• [Written instruction 1]
Please copy out the records word for word, beginning at the line that has "SUPPORT & SERVICE (329, 37)" and ending with the final line of the records, both included.

· · · · · · ·

Building more miles of trail at Cosca.

Images and text submitted by Austin Steo, Cosca Liaison

While many may not be aware of the trails at Cosca now, or haven’t bothered to check them out when they’ve heard about it, Trail Conservancy is continuing to build out a redesigned trail system there. With a $40,000 grant from the Recreational trails Program, machine built trail is being created now. Only 15 minutes southwest of Rosaryville there exists six new miles of trail we built several years ago. The new Cosca trails can be compared to a cross between Rosaryville and Fairland. As I am also the MORE trail liaison for Cosca, MORE volunteers are an important part of the construction effort, either by corridor clearing or doing finish work on the fresh cut tread. In addition, the volunteer hours are a valuable match required for our grant. This is a collaborative effort.

We’ll be scheduling a MORE trail work day or two soon.  If you have time and want to come out and help do some finish work on the new trails before we schedule a weekend trail workday, please let me know. Otherwise keep a look out for the scheduled volunteer work day for some upcoming weekend–winter weather permitting.

The rest of this post will be long because there are many levels to the end result of your tires rolling across dirt somewhere, but also because my full-time effort trying to get trail doesn’t leave a lot of time for much needed social media or marketing, so I’m trying to get it all at once here and let others respond who have some history.

· · · · · · ·

• [Written instruction 2]
Answer these questions from the post about the Cosca trails.
(a) How large was the grant, and which program provided it?
(b) How far from Rosaryville are the six new miles of trail, and in what direction?
(c) What condition could keep the weekend volunteer work day from happening?

Pointing records for screenshots and pages:
· · · · · · ·

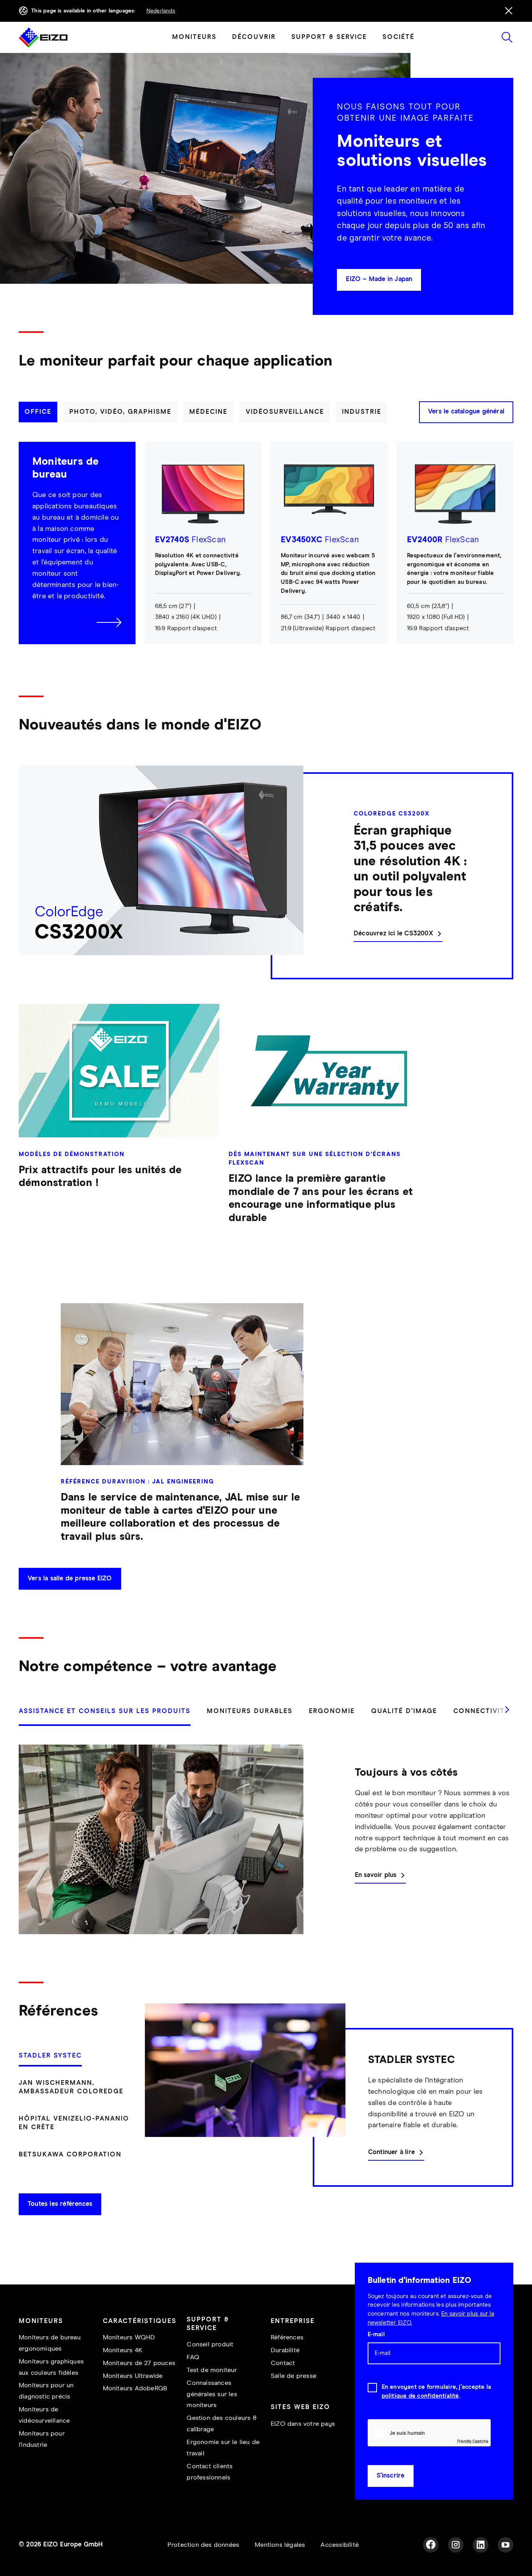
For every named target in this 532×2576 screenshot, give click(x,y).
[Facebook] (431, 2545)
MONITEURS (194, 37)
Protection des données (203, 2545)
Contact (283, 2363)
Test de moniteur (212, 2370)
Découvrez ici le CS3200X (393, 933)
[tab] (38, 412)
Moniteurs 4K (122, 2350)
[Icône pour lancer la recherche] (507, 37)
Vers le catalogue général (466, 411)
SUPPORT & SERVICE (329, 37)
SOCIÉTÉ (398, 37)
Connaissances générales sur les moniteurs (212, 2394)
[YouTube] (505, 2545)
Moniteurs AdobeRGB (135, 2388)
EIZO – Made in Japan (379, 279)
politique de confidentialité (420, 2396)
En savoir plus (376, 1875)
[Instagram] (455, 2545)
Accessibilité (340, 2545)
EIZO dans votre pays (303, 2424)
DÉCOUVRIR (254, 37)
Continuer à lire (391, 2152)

· · · · · · ·

• [Correct output 1]
SUPPORT & SERVICE (329, 37)
SOCIÉTÉ (398, 37)
Connaissances générales sur les moniteurs (212, 2394)
[YouTube] (505, 2545)
Moniteurs AdobeRGB (135, 2388)
EIZO – Made in Japan (379, 279)
politique de confidentialité (420, 2396)
En savoir plus (376, 1875)
[Instagram] (455, 2545)
Accessibilité (340, 2545)
EIZO dans votre pays (303, 2424)
DÉCOUVRIR (254, 37)
Continuer à lire (391, 2152)

• [Correct output 2]
(a) $40,000, from the Recreational trails Program.
(b) Only 15 minutes southwest of Rosaryville.
(c) Winter weather.